The quality of a radiographic image is essentially determined by the observers’ opinions (Sund et al. 2004) which are based on their individual experience and other technical parameters. A previous study emphasized observer perception and cognition as a relevant factor in image quality assessment (Kundel 2015). Image perception is considered as a unified realization of the contents of the image signal (displayed image) and cognition is the ability to explain the connotation of the displayed images in the context of medical scenarios. The psychological (human visualization and perception) and physical (anatomical landmark) elements combine to inform the evaluation of the image (Rossmann and Wiley 1970). As making a clinical judgment is a complex decision-making process, superior resolution of anatomical and physical landmarks on the displayed image can influence observer variability by focusing the observer on certain structures within the image (Thornbury et al. 1978). As shown in Fig. 2, a high dose level may not necessarily result in higher integrated score. On one hand, this may be due to the subjective nature of the evaluation tasks—observers’ own personal likings. On the other hand, it may indicate that the dose level is not the sole explanator. While the effect of dose was found to be statistically significant, the small number of observers led to a relatively large standard error, causing wide confidence intervals for the effect and threshold parameters. Thus, to validate the dose level proposed in this study, a larger scale investigation using more observers and additional explanatory variables such as extra anatomical landmarks and pathologies is indicated.

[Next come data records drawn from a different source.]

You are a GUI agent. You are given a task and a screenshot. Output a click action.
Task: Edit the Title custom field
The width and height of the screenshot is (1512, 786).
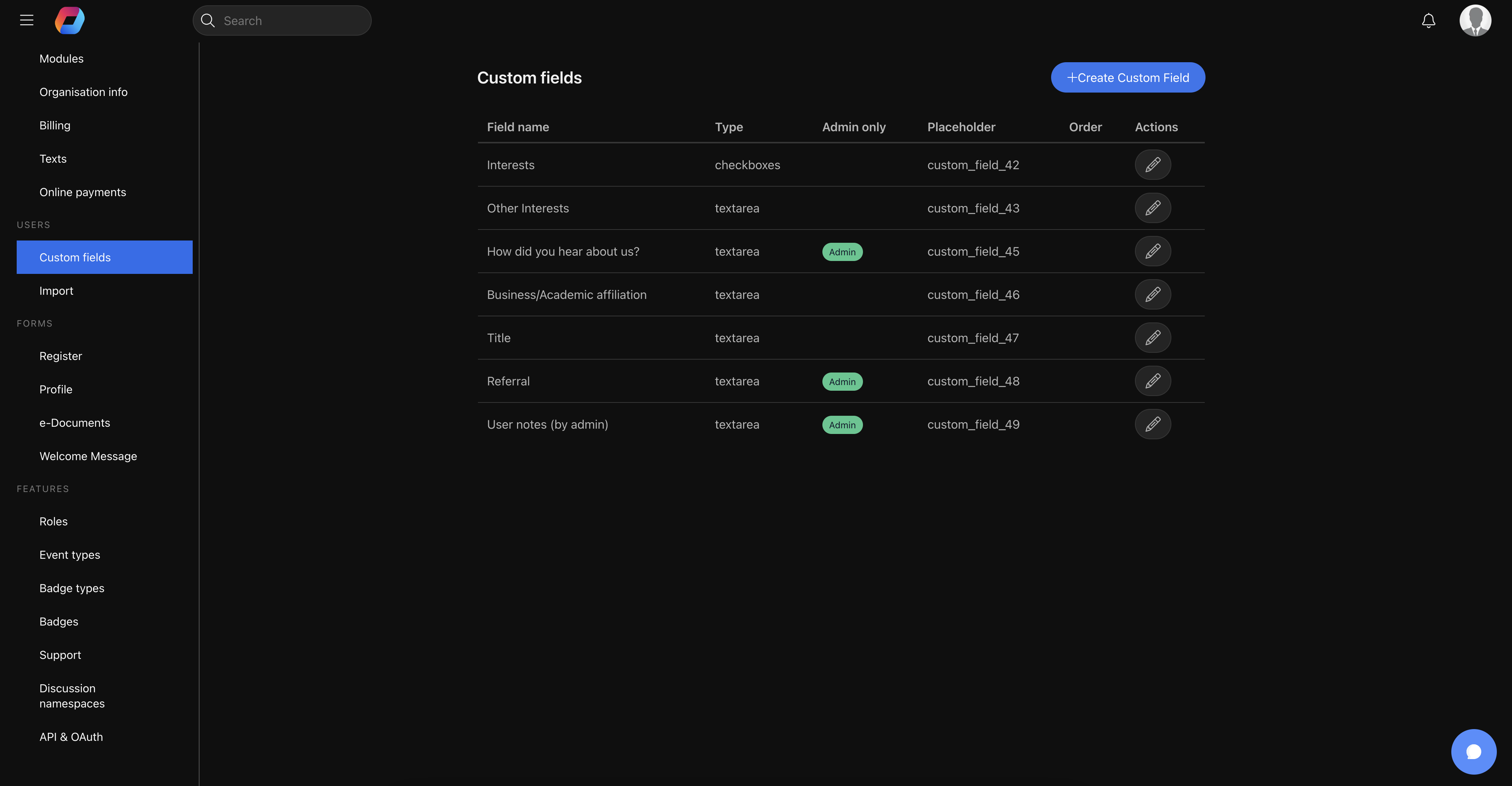tap(1152, 338)
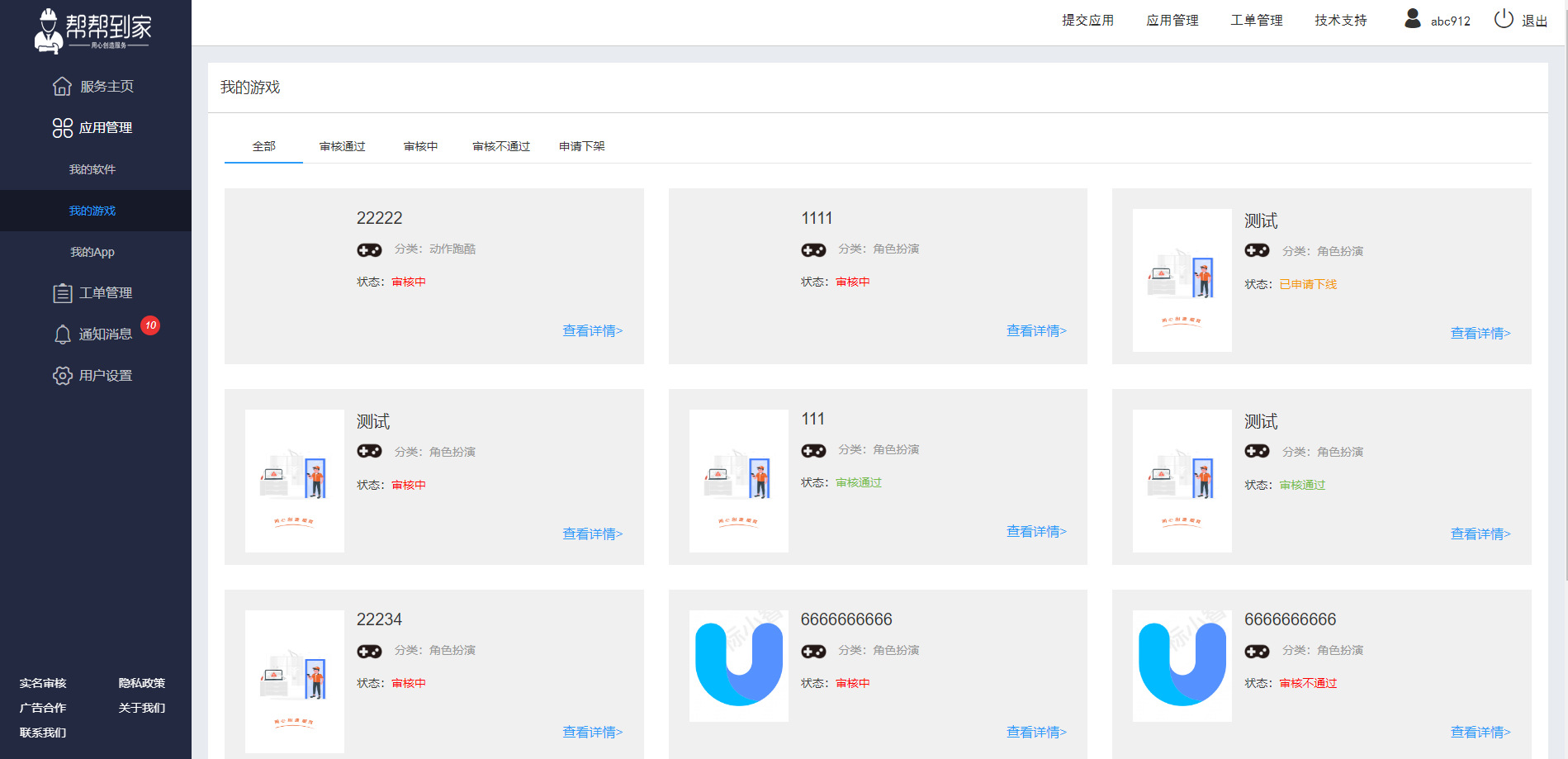The height and width of the screenshot is (759, 1568).
Task: Switch to the 审核通过 tab
Action: point(341,145)
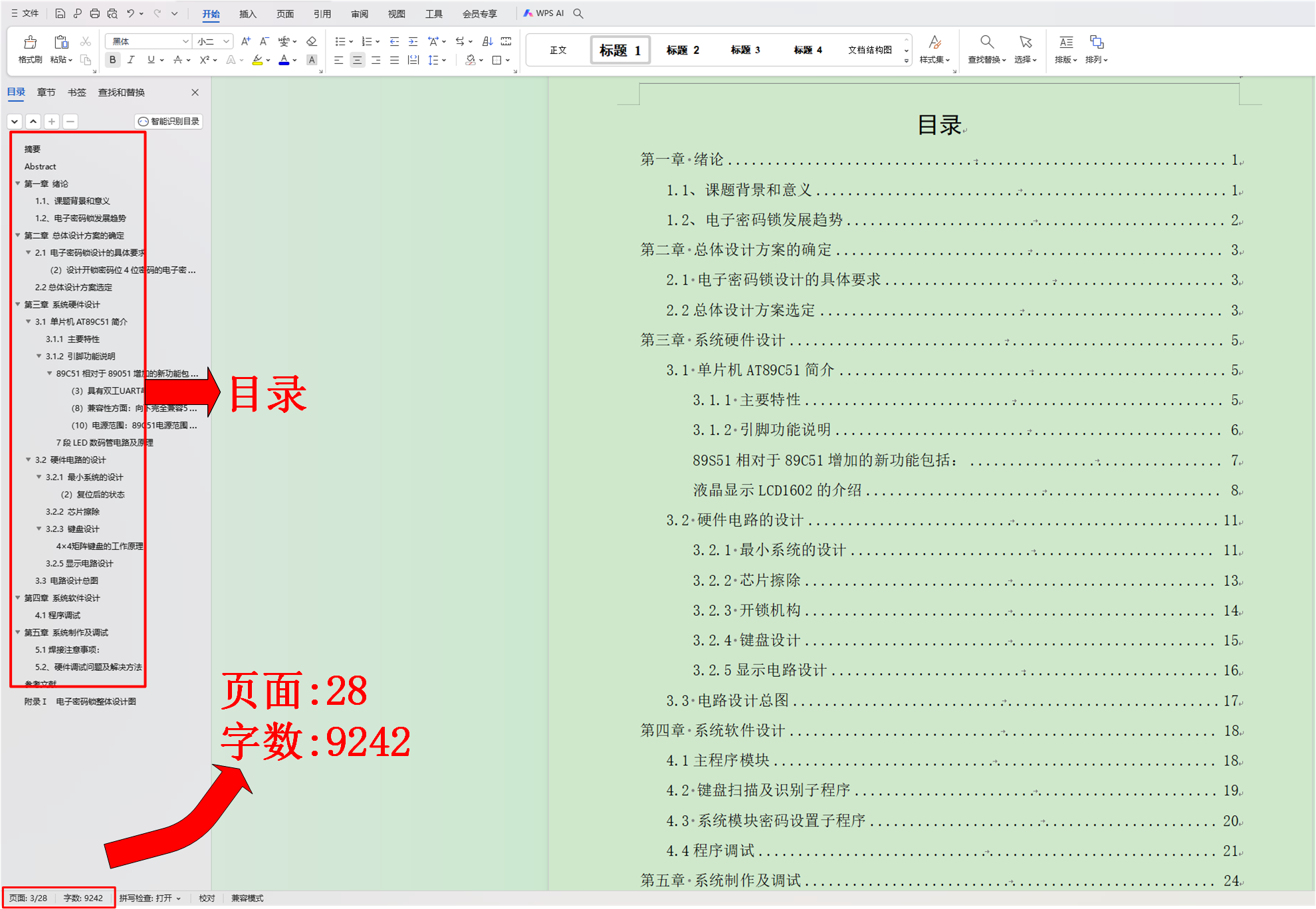Toggle bold formatting off
The image size is (1316, 909).
pyautogui.click(x=112, y=60)
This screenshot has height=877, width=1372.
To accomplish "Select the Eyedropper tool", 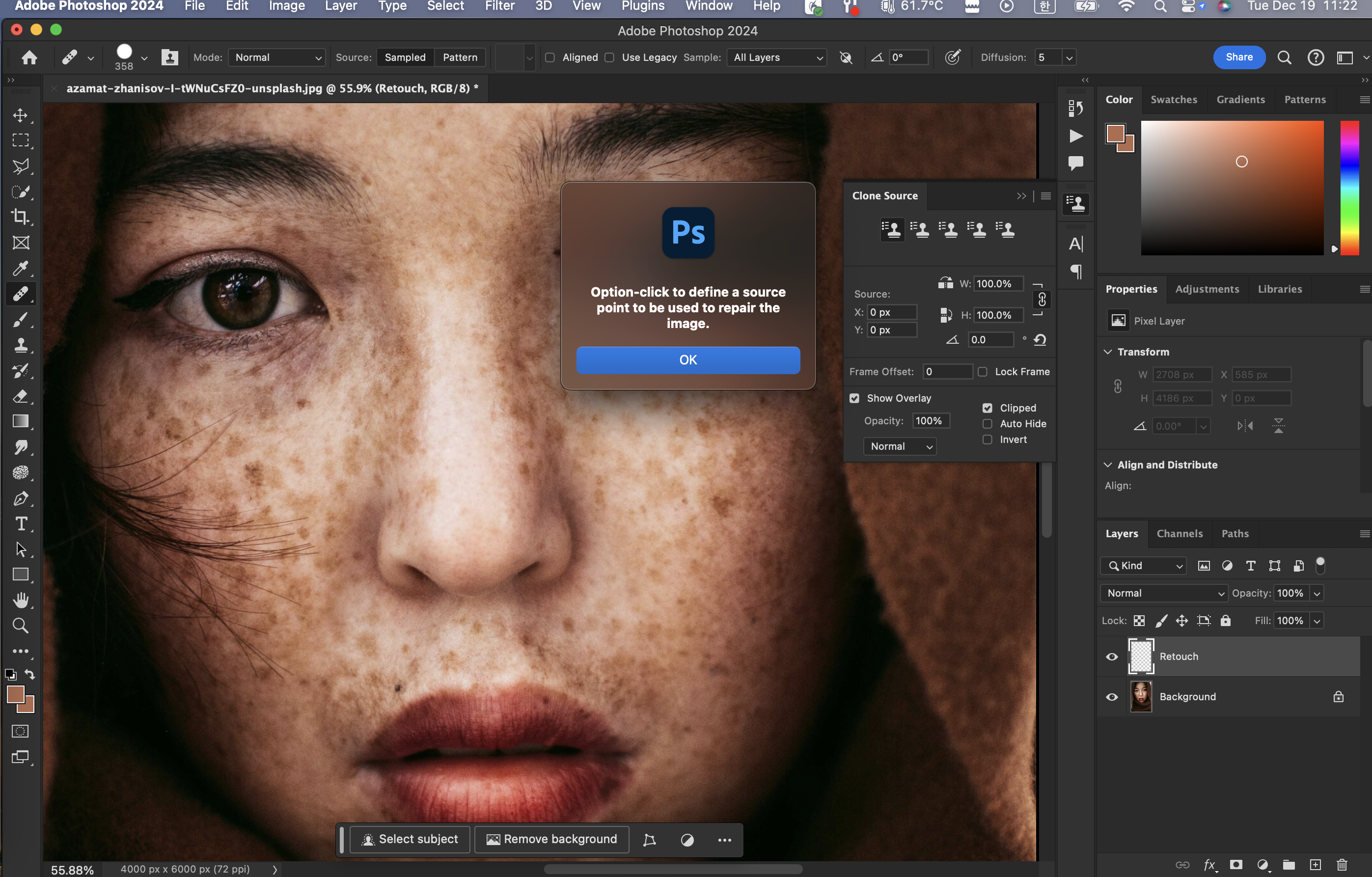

As medical imaging is an essential tool used in the diagnosis and treatment planning of various health conditions (Sakata-Goto et al. 2012; Spuur 2019; Tanny et al. 2018), IVGR may be useful in creating optimization protocols to further benefit the safety of patients by establishing minimum acceptable dose levels for diagnostic imaging and reporting in other medical imaging modalities. Future investigations including the fields of orthopedics, mammography, traumatology and orthodontics are indicated.

Conclusion

This study has reported a preliminary and achievable application of IVGR in CBCT dental implantology imaging. Within the limitations of this study, the authors have highlighted the conundrum of the putative statistical analysis of visual grading scoring. Therefore, part of the conclusion of this study clarifies the feasibility of the derived IVGR method. With a 31% dose reduction estimated, this study has also demonstrated that IVGR can be a valuable method for dose minimization, which may be used in the future to predict optimization methods for specific clinical tasks and develop low dose protocols. This conclusion is pertinent for clinicians and researchers, as it highlights the need to underpin research methodology with carefully controlled experiments for the potential reduction of radiation dose. Further investigations with more human observers are indicated to validate the IVGR model in other clinical applications including conventional CT and planar radiographic imaging.